About this task
Given the material below, return only the lines starting at the line with "Task: Expand the" and ending at the line with "The image size is (1456, 824).", exactly as they appear.

Given records
-*-
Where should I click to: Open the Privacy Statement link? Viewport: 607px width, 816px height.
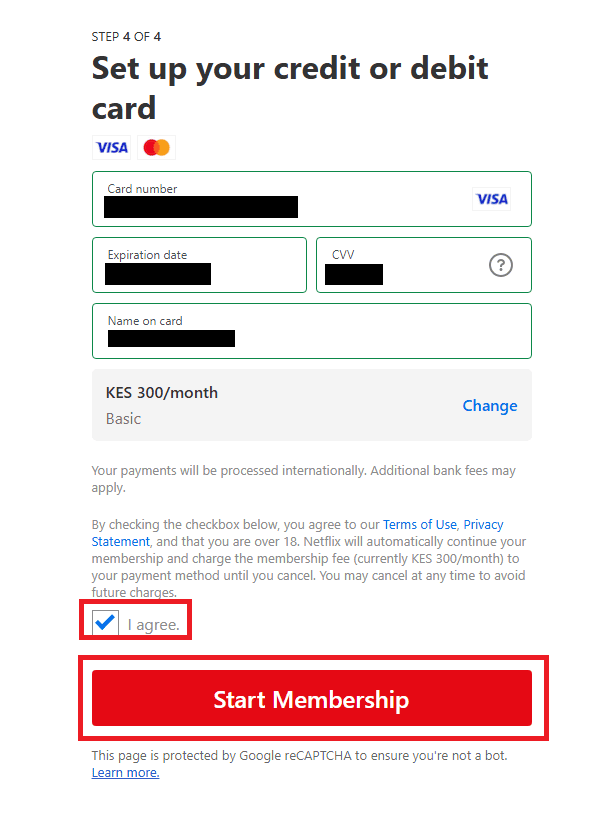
-*-
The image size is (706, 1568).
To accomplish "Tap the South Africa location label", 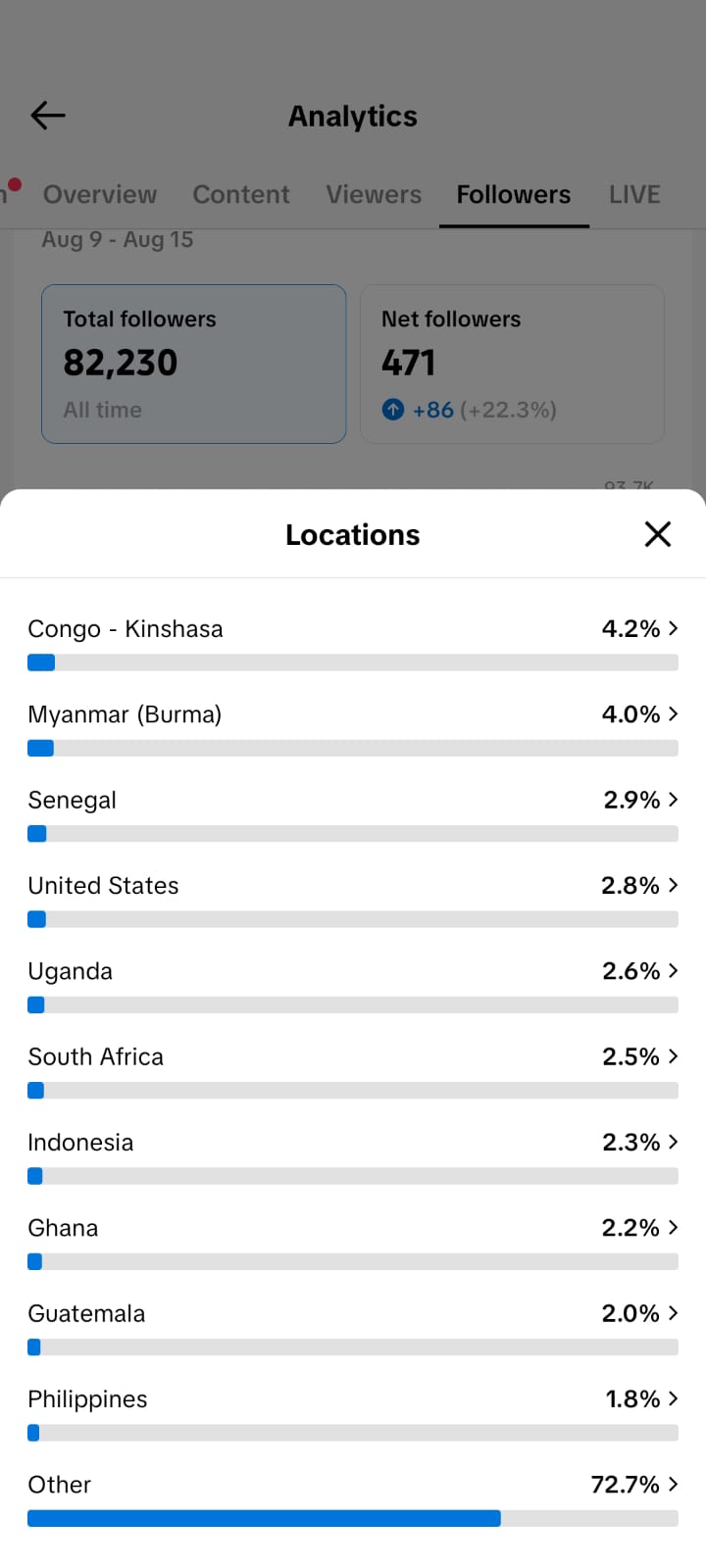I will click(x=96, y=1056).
-*-
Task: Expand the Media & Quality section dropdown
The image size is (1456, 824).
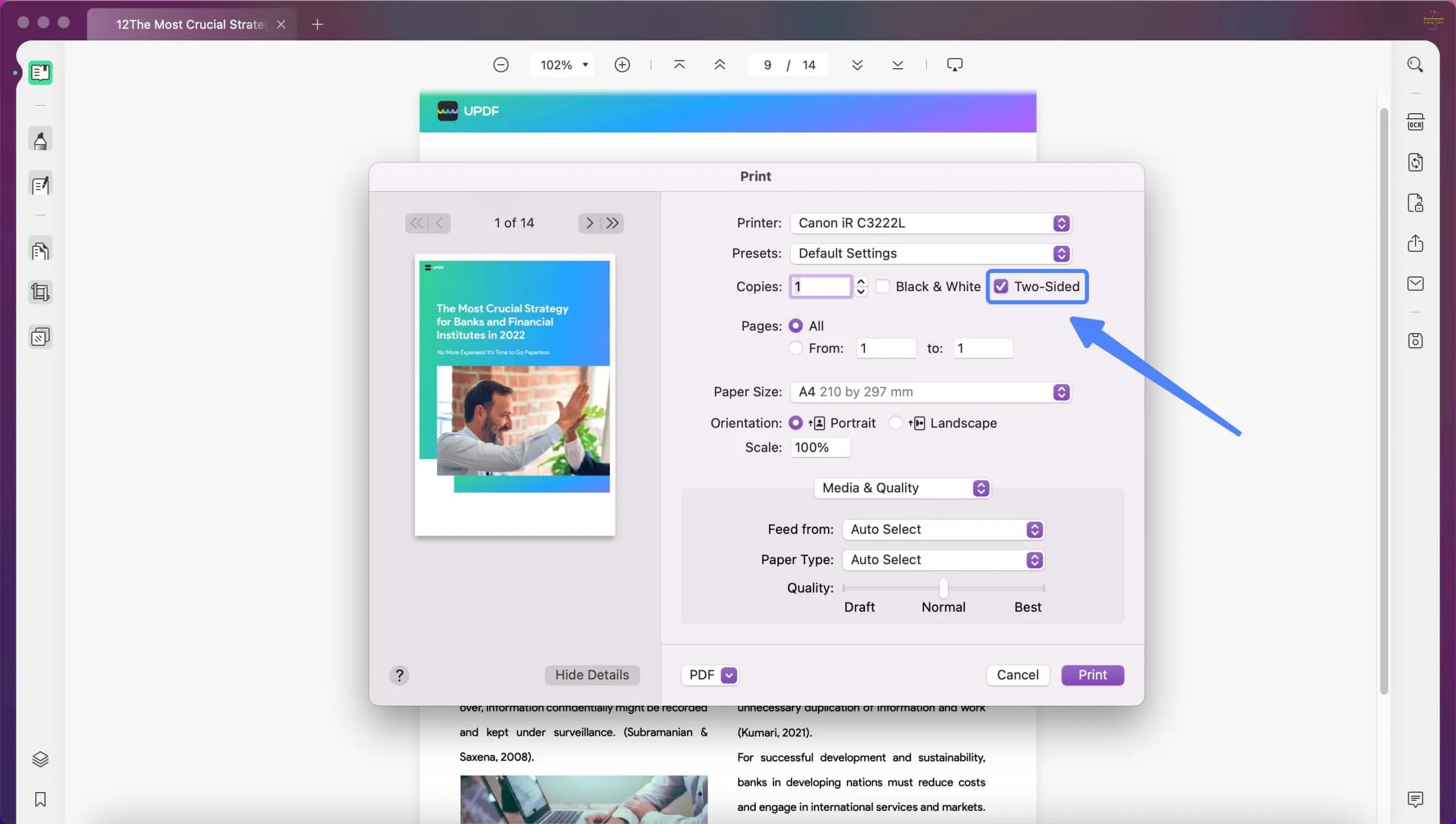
-*-
Exercise response
Task: Expand the Media & Quality section dropdown
The image size is (1456, 824).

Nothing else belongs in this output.